== Records to process ==
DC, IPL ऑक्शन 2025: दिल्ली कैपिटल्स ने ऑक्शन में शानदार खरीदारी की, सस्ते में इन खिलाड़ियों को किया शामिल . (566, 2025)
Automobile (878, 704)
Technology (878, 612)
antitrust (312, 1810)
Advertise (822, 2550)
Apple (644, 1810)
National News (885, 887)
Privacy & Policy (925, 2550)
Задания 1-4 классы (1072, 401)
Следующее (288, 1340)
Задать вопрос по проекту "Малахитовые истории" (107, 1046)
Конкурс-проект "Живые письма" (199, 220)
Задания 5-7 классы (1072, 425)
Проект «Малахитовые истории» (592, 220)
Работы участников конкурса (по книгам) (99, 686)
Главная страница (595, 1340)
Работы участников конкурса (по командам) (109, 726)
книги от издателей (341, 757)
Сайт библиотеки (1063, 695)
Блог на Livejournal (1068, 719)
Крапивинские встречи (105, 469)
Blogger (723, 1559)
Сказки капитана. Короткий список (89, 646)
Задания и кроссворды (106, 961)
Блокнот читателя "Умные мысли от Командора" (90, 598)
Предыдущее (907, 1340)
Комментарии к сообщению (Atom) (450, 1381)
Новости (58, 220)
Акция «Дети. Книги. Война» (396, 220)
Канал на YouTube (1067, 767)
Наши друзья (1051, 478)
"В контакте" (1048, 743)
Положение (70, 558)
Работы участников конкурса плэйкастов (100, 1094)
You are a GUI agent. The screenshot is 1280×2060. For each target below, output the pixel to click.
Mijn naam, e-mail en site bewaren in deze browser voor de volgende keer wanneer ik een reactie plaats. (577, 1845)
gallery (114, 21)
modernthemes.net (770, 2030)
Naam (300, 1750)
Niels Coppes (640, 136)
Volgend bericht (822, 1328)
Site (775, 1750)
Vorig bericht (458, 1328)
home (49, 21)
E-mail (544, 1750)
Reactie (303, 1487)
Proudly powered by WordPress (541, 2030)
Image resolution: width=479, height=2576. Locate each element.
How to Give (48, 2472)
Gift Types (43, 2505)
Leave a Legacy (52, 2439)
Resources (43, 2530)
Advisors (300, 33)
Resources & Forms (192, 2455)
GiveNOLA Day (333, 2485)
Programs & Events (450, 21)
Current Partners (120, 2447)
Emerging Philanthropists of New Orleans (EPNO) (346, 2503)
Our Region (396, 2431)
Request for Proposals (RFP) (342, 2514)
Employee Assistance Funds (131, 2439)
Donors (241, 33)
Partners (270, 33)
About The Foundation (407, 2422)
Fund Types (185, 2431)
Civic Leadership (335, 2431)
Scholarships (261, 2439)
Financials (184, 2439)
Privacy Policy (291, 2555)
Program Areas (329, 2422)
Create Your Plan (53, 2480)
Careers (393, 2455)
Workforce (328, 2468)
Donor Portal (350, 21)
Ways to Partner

== The exercise ==
Quote all of the data above verbatim, line by line, keeping its order and wording unchanged.

== Correct result ==
DC, IPL ऑक्शन 2025: दिल्ली कैपिटल्स ने ऑक्शन में शानदार खरीदारी की, सस्ते में इन खिलाड़ियों को किया शामिल . (566, 2025)
Automobile (878, 704)
Technology (878, 612)
antitrust (312, 1810)
Advertise (822, 2550)
Apple (644, 1810)
National News (885, 887)
Privacy & Policy (925, 2550)
Задания 1-4 классы (1072, 401)
Следующее (288, 1340)
Задать вопрос по проекту "Малахитовые истории" (107, 1046)
Конкурс-проект "Живые письма" (199, 220)
Задания 5-7 классы (1072, 425)
Проект «Малахитовые истории» (592, 220)
Работы участников конкурса (по книгам) (99, 686)
Главная страница (595, 1340)
Работы участников конкурса (по командам) (109, 726)
книги от издателей (341, 757)
Сайт библиотеки (1063, 695)
Блог на Livejournal (1068, 719)
Крапивинские встречи (105, 469)
Blogger (723, 1559)
Сказки капитана. Короткий список (89, 646)
Задания и кроссворды (106, 961)
Блокнот читателя "Умные мысли от Командора" (90, 598)
Предыдущее (907, 1340)
Комментарии к сообщению (Atom) (450, 1381)
Новости (58, 220)
Акция «Дети. Книги. Война» (396, 220)
Канал на YouTube (1067, 767)
Наши друзья (1051, 478)
"В контакте" (1048, 743)
Положение (70, 558)
Работы участников конкурса плэйкастов (100, 1094)
You are a GUI agent. The screenshot is 1280×2060. For each target below, output the pixel to click.
Mijn naam, e-mail en site bewaren in deze browser voor de volgende keer wanneer ik een reactie plaats. (577, 1845)
gallery (114, 21)
modernthemes.net (770, 2030)
Naam (300, 1750)
Niels Coppes (640, 136)
Volgend bericht (822, 1328)
Site (775, 1750)
Vorig bericht (458, 1328)
home (49, 21)
E-mail (544, 1750)
Reactie (303, 1487)
Proudly powered by WordPress (541, 2030)
Image resolution: width=479, height=2576. Locate each element.
How to Give (48, 2472)
Gift Types (43, 2505)
Leave a Legacy (52, 2439)
Resources (43, 2530)
Advisors (300, 33)
Resources & Forms (192, 2455)
GiveNOLA Day (333, 2485)
Programs & Events (450, 21)
Current Partners (120, 2447)
Emerging Philanthropists of New Orleans (EPNO) (346, 2503)
Our Region (396, 2431)
Request for Proposals (RFP) (342, 2514)
Employee Assistance Funds (131, 2439)
Donors (241, 33)
Partners (270, 33)
About The Foundation (407, 2422)
Fund Types (185, 2431)
Civic Leadership (335, 2431)
Scholarships (261, 2439)
Financials (184, 2439)
Privacy Policy (291, 2555)
Program Areas (329, 2422)
Create Your Plan (53, 2480)
Careers (393, 2455)
Workforce (328, 2468)
Donor Portal (350, 21)
Ways to Partner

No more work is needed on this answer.